At that time the paper was printed in Rainier until the Chief installed a cylinder press. Veatch sold his interest in 1921 to S. F. Scibird. Hyde's health declined which led her and Scibird to sell the paper in 1922 to Earle Richardson and W. Arther Steele. Richardson went on to buy the Elgin Recorder later that year, and sold his Chief shares to Steele. About three decades later Steele was named president of the Oregon Newspaper Publishers Association in 1953. He published the paper for five decades and also served as the town's mayor for 18 years and a councilman for six years. Arthur and his wife Melvina Steele ran the paper together until Melvina's death in 1972, when their son Gail Steele took over. Arthur Steele died in 1988. Gail Steele died in 1999 and his daughter Deborah Steele Hazen inherited the paper. In 2014, The Clatskanie Chief 's name was changed to simply The Chief. That same year Hazen sold the newspaper to Country Media, Inc.

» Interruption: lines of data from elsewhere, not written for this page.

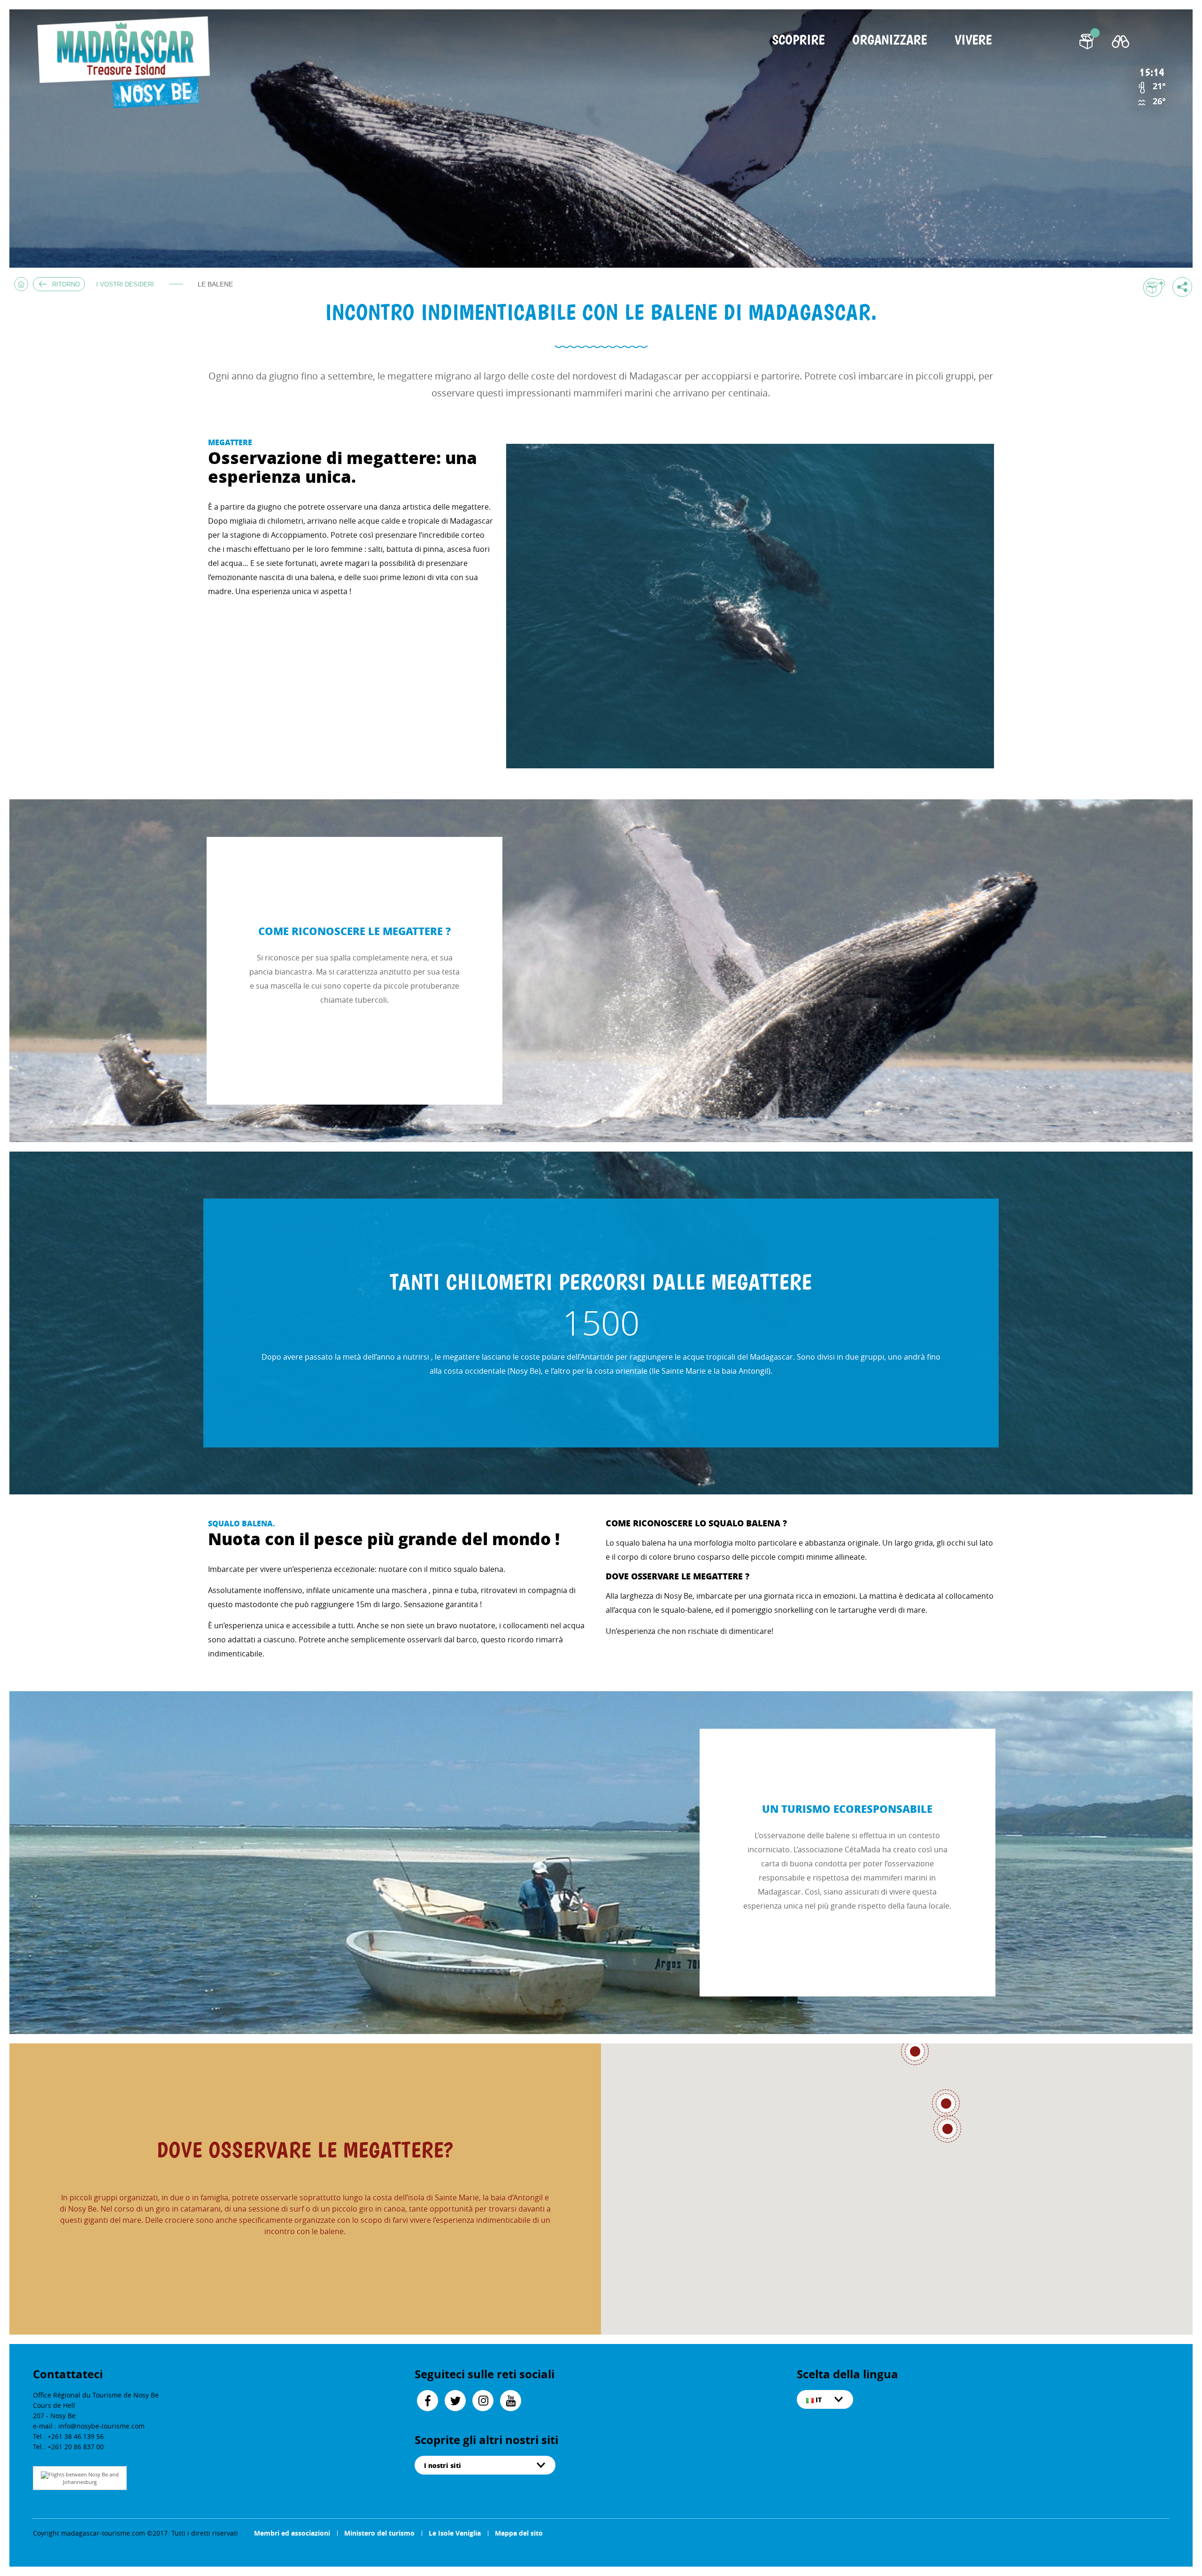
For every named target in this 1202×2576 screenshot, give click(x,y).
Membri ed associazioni (292, 2533)
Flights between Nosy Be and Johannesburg (83, 2478)
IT (818, 2399)
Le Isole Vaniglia (455, 2533)
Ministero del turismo (379, 2533)
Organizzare (889, 40)
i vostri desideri (125, 284)
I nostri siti (442, 2465)
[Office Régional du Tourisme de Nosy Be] (127, 63)
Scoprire (798, 40)
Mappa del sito (519, 2533)
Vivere (973, 40)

=== Merger and closure ===
In December 2023, Country Media announced The Chronicle and The Chief will merge to create a new weekly newspaper called The Columbia County Chronicle & Chief. The change was made due to declining revenue and difficulty recruiting and retaining experienced staff. Country Media president Steve Hungerford said: “Combining the two newspapers into one was a last-ditch effort to reduce expenses and reestablish profitability." But the effort was unsuccessful and after eight months the paper was closed. Its last issue was published on September 25, 2024.